### What is expected
Produce an exact transcription of the data, with the images left out.
Records provided below:
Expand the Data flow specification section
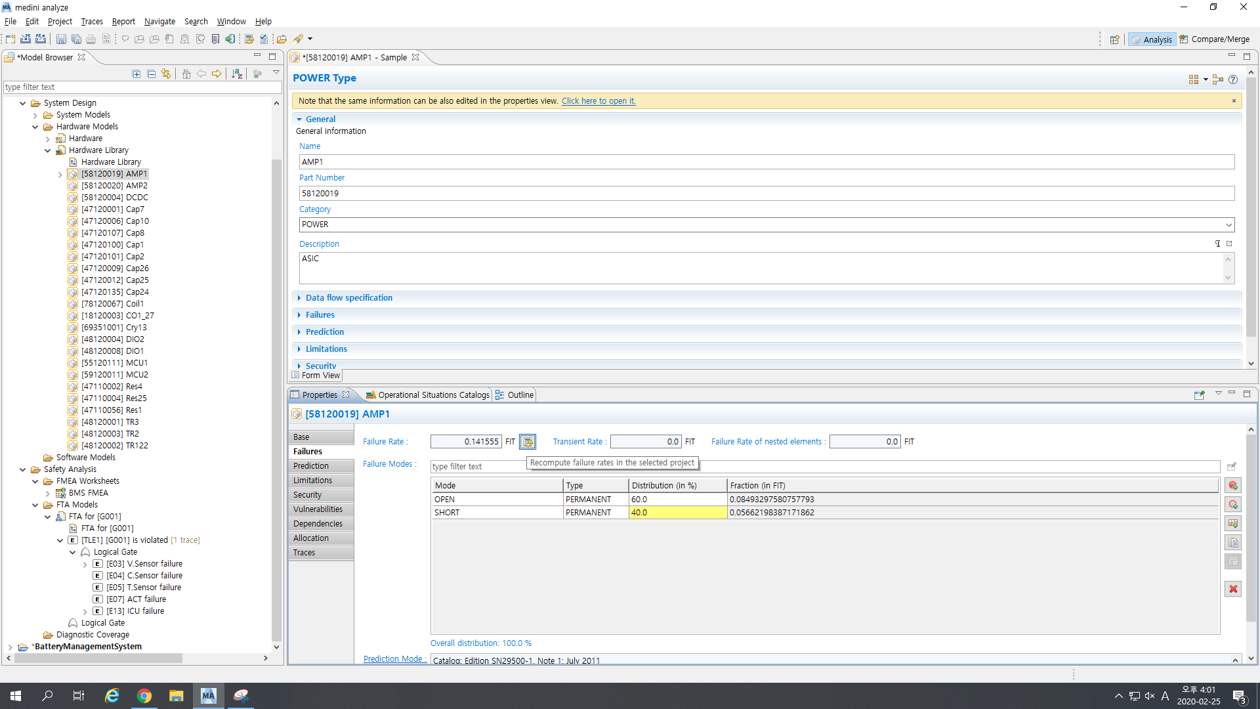1260x709 pixels. click(x=348, y=298)
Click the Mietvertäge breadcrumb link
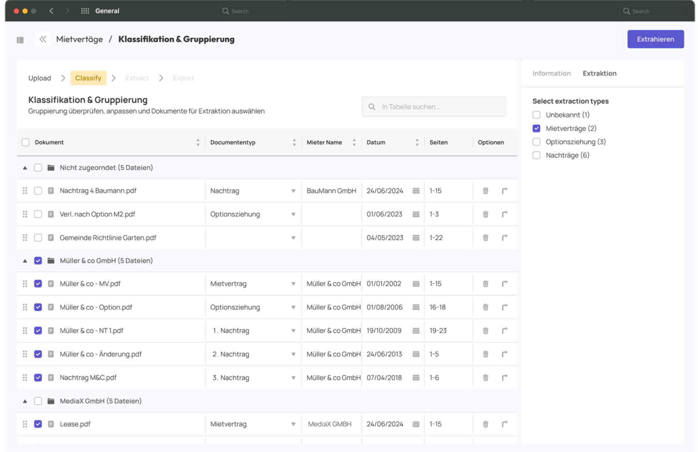Image resolution: width=698 pixels, height=452 pixels. coord(79,39)
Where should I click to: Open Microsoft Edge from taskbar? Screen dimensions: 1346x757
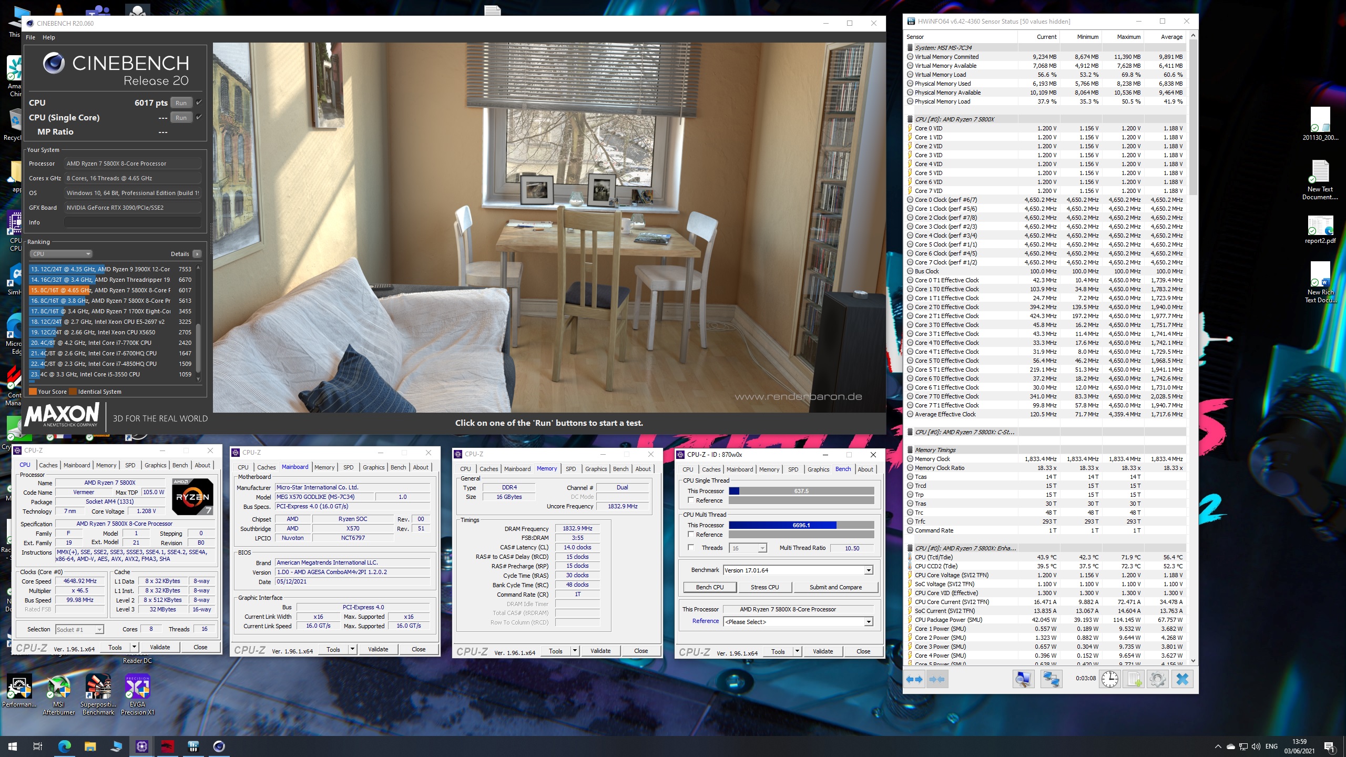64,746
End of Records provided.
### Solution to this exercise
Expand the Data flow specification section
1260x709 pixels. click(x=348, y=298)
Click the Mietvertäge breadcrumb link
Image resolution: width=698 pixels, height=452 pixels. coord(79,39)
Where should I click to: Open Microsoft Edge from taskbar? Screen dimensions: 1346x757
64,746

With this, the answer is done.